Overview

Discover most advanced features of Slurm-web.

Dashboard

Slurm-web includes a dashboard with high-level metrics to get quick insight of HPC clusters status and operation:

Multi-Clusters

Slurm-web can be deployed on a central server to monitor all HPC clusters in your organization from a unique interface.

From anywhere in the interface, you can jump to another cluster and easily compare there statuses:

Jobs Status

Easily visualize jobs status with colored badges and quickly spot possible failures.

Slurm-web represents Slurm jobs status with a visual colored badge. This really helps to figure out status of the jobs queue at a glance. Never miss errors when they occur!

Jobs filters and sorting

Jobs queue can be filtered by many criteria (job state, user, account, QOS, partition) and sorted by priority, ID, state, user, etc…

Filters can be applied and removed instantly with just a few clicks. It becomes really trivial to observe specific job flows and better understand Slurm scheduling.

Live Jobs Status

Slurm-web gives the possibility to track specific jobs during their lifetime with live updates:

Watch your jobs running with visual representation of their progress.

Nodes Status

Live status of the compute nodes can be visualized in an advanced interactive graphical representation of the racks based on data extracted from RacksDB. Just move the mouse pointer over a specific node to get all details:

Filters can be applied to quickly figure out nodes out of production:

The cluster status can be displayed in fullscreen to get constant overview of its health and activity.

GPU Support

Slurm-web provides advanced support for GPU resources, offering a visual and intuitive interface to monitor and manage GPU usage across the cluster. It displays real-time information and metrics on GPU availability and allocation per node, making it easy to track how GPU resources are being used by jobs.

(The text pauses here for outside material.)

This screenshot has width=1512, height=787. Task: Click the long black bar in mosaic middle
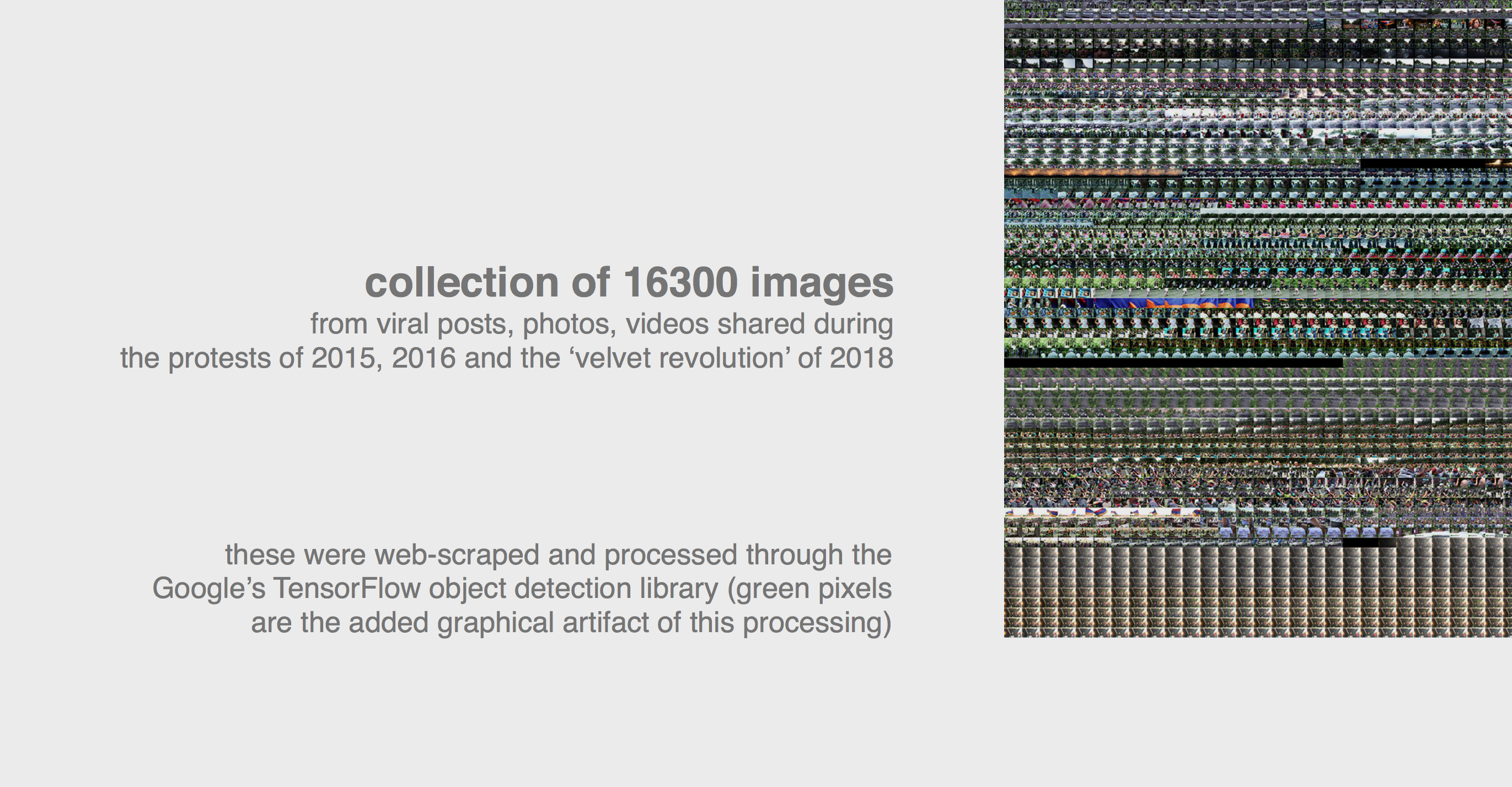(x=1173, y=364)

This feature is especially beneficial for AI and Machine Learning workflows, where efficient access to and monitoring of GPU resources is critical. Data scientists and ML engineers can quickly identify available GPUs, monitor job-specific GPU usage, and troubleshoot — without needing deep knowledge of Slurm’s CLI commands. This streamlined visibility significantly improves productivity and resource efficiency in GPU-accelerated workloads.

Advanced Reservations

Resources can be pre-allocated for a particular usage in Slurm with advanced reservations. Slurm-web displays these reservations with their resources, duration, authorized users and accounts:

QOS

Slurm supports QOS with many features and plenty of parameters. Slurm-web displays the defined QOS in a synthetic way:

It becomes easy to spot differences between QOS and change limits to adjust the scheduling policy. The user interface includes built-in help messages to easily understand involved limits:

Reactive

Slurm-web interface is continuously updated in near real-time with fresh data fetched from clusters. Tables and diagrams are updated atomically with latest changes. You never need to reload pages.

Responsive

Slurm-web interface is designed to be accessible on all devices, from smartphones to largest desktop screens.

Dark Mode

Slurm-web includes native support for dark mode web interface. This feature enhances the user experience by reducing eye strain in low-light environments and aligning with system-wide appearance preferences.

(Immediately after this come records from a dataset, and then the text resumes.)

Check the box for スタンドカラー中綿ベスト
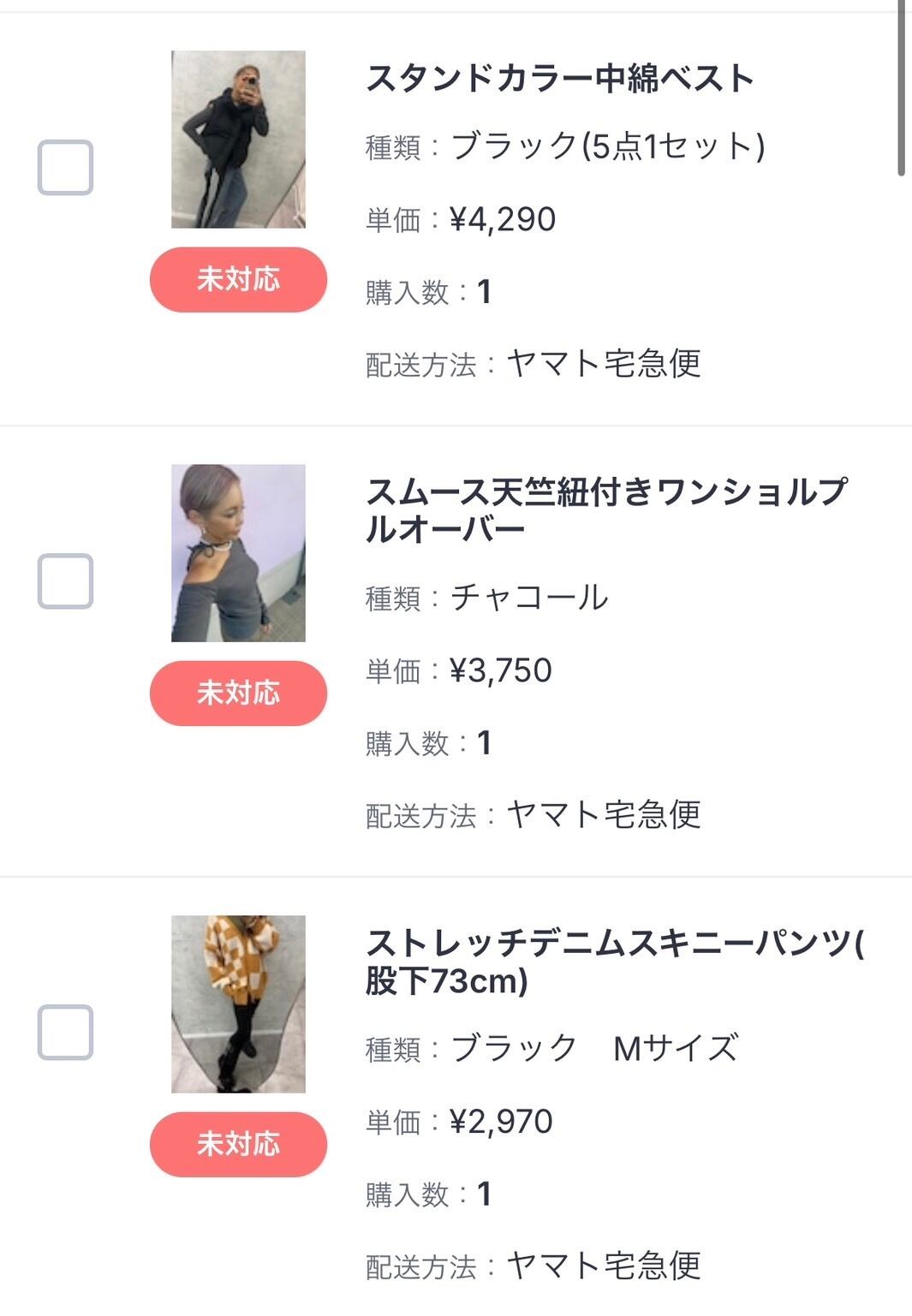The width and height of the screenshot is (912, 1316). [65, 168]
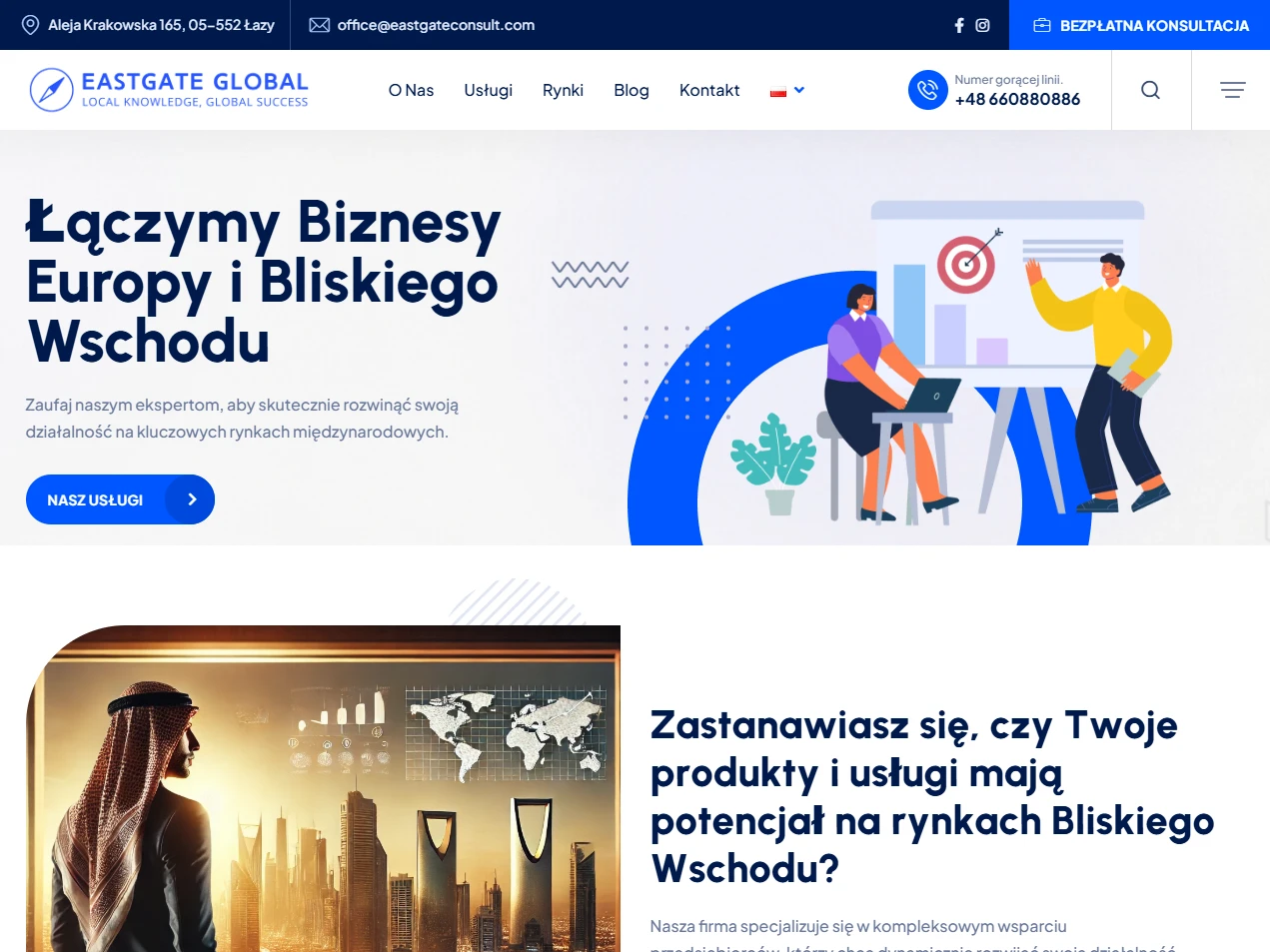1270x952 pixels.
Task: Click the Eastgate Global compass logo
Action: click(x=52, y=90)
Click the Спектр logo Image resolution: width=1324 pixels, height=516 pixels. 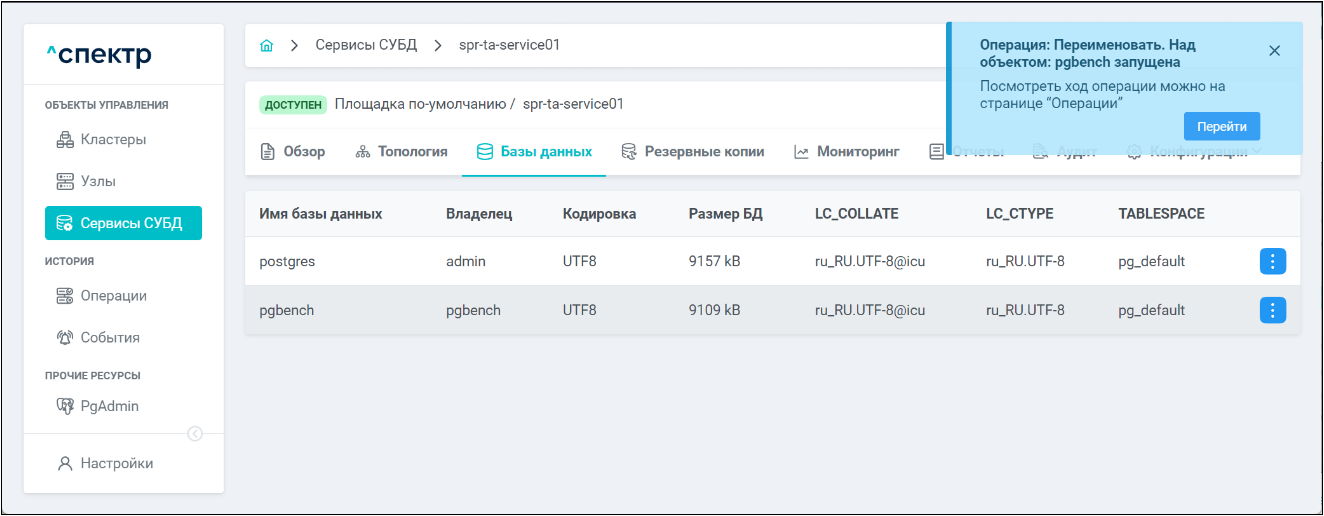(99, 55)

The dark mode is automatically applied based on the user’s operating system or browser theme settings. Dark mode affects all interface components, including dashboards, job and node views, charts, and menus, ensuring consistent and accessible contrast across the application.

Enterprise Authentication

Slurm-web supports users authentication with enterprise LDAP directory (FreeIPA, Active Directory, OpenLDAP, etc…).

Access can be restricted to specific groups of users. Both legacy NIS and RFC 2307 bis schemas are fully supported.

Advanced RBAC Permissions

Administrators can define advanced authorization policy based on roles (RBAC) and LDAP groups to control all users permissions in Slurm-web.

Custom Service Messages

Integrate custom service message directly in Slurm-web interface to communicate efficiently with users:

Transparent Caching

Slurm-web can use Redis in-memory database to cache Slurm status, in order to maximize performances and significantly reduce load on Slurm scheduler.

Users are able to track jobs list in near real-time very efficiently. Finally drop the load generated by infinite loops of squeue!

Metrics

Slurm-web is designed to integrate with Prometheus (or any compatible solution) to manage many Slurm metrics.

Metrics of the computing resources statuses and the jobs are exported in standard OpenMetrics format, designed to be collected by Prometheus and stored in timeseries database. Slurm-web query this database to produce charts with these metrics.

These graphs give you a clear view of the evolution of the state of your production HPC clusters.